I had no clue what the “Barbie” movie would be about – no one did – but I knew that an obsession within me had begun, and I was convinced that this movie would solve all my problems. I bought tickets and saw it opening weekend with a friend. But instead of solving my problems it evoked something incredibly bittersweet inside me.
Girlhood and womanhood are things I feel so blessed to experience. I may joke that I’d rather not be a woman some days, but I truly wouldn’t trade this life despite its hardships. The vibes at the Taylor Swift Eras Tour concert was what I imagine Barbie world feels like.
However, the hardships are a reality. I do have to check under my car as I walk up to it. I can’t go most places alone after a certain time of night. And I have had to shake off strange men who think they have a right to my time or personal space. That is the reality of women everywhere, everyday, with some experiencing far worse. Can every man really say the same? Unlikely.
“Barbie” exemplified what it would mean to be a woman in a safe and happy world. They lived for their own happiness and lifted each other up – they’re real girls’ girls, not just pretend ones.
But I hear a cry of outrage: “The Kens are so oppressed in Barbie world!”
That’s so wrong, it’s actually laughable. The Kens are not oppressed and to say so means you clearly didn’t watch the movie. In Barbie world, the Kens take on the archetype of women in the real world. And even then, the Barbies never mistreat or abuse the Kens. They’re simply underrecognized, so spare us the dramatics.
Even in Barbie world, they have it better than women in the real world. The moment Margot Robbie’s Barbie steps into the real world, she is sexually assaulted and harassed.
At the moment in the movie that she returned to Barbie world to find that the Kens had taken over, I was actually sick to my stomach.
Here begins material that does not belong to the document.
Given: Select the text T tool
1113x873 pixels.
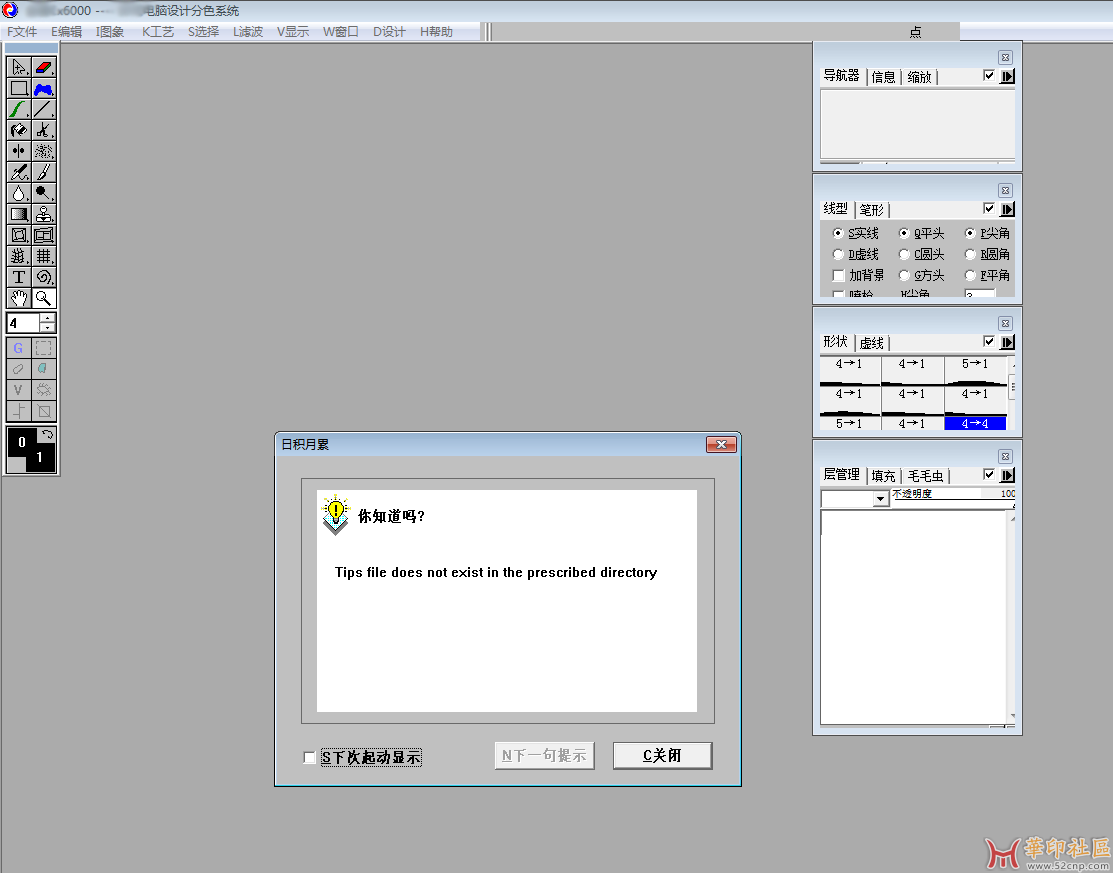Looking at the screenshot, I should (19, 277).
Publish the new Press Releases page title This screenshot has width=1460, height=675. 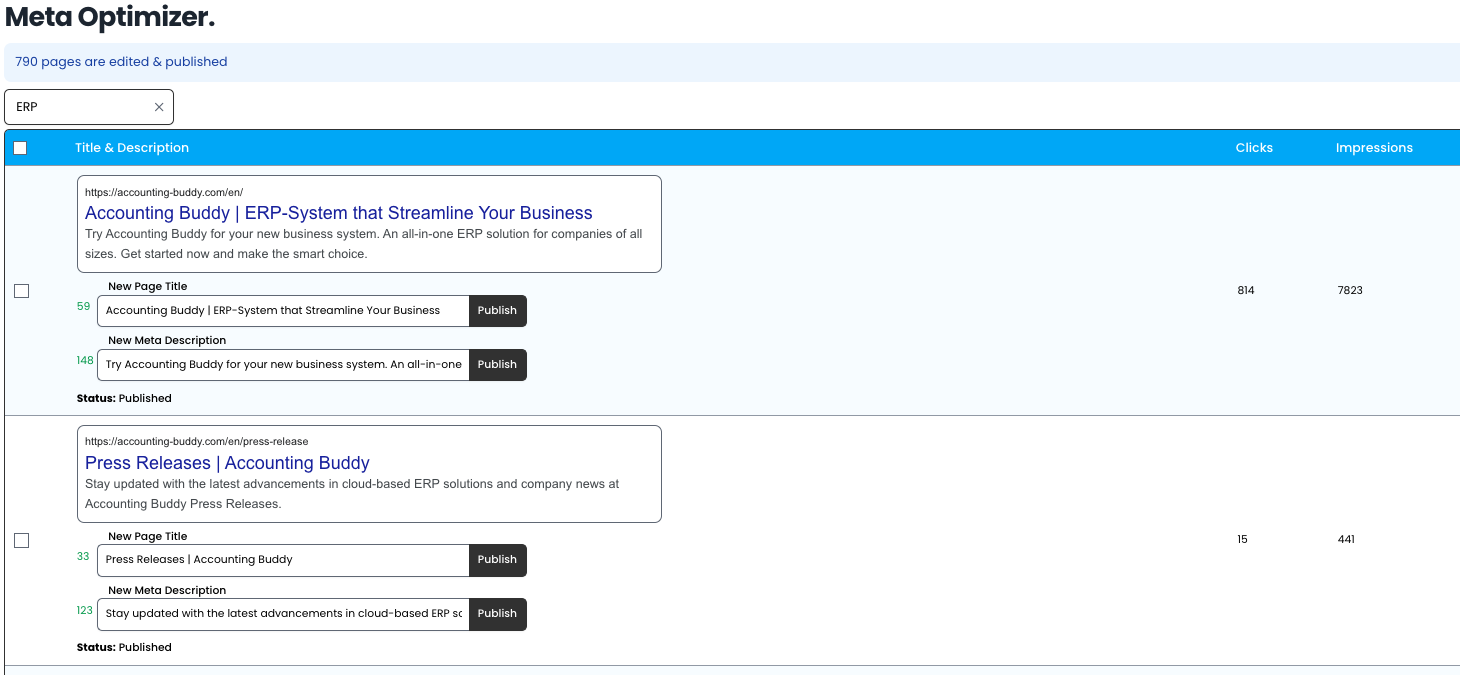click(x=497, y=560)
They’d taken everything from the Barbies despite never being denied much of anything.
Even at the end of the movie, Barbie is the one apologizing to Ken after he stole her house, brainwashed her friends, and tried to ruin her life. She consoles him as he throws a tantrum instead of him taking responsibility for his actions.
Some people complained that the movie was a “feminist diatribe” or “too woke,” but those are people who would rather shove their heads in the sand than recognize the world women live in.
I don’t know if it’s a coping mechanism or just blind ignorance, but in no way did director Greta Gerwig exaggerate or lie in her story-telling. The girls that get it, get it and the girls that don’t, don’t.
The final monologue, backed by Billie Eilish’s “What Was I Made For,” made me cry for myself but also for my mom. I cried for the girl my mother was and what she gave up to raise three kids, especially the two girls who are now strong, confident and capable women. I forgot that, at the end of the day, my mom is just a girl too.
I said that I wouldn’t trade being a woman, and I mean that. I found that after this movie took the world by storm, women wanted to take care of women. They seem less apologetic, less reserved. I notice myself bending less and not feeling guilty for putting my foot down.
This movie truly helped shift the perspective on what it means to be a woman. It is something to celebrate just as much as it is something to mourn. But hopefully one day, generations down the road, life will resemble Barbie world beyond just a few glimpses at a concert.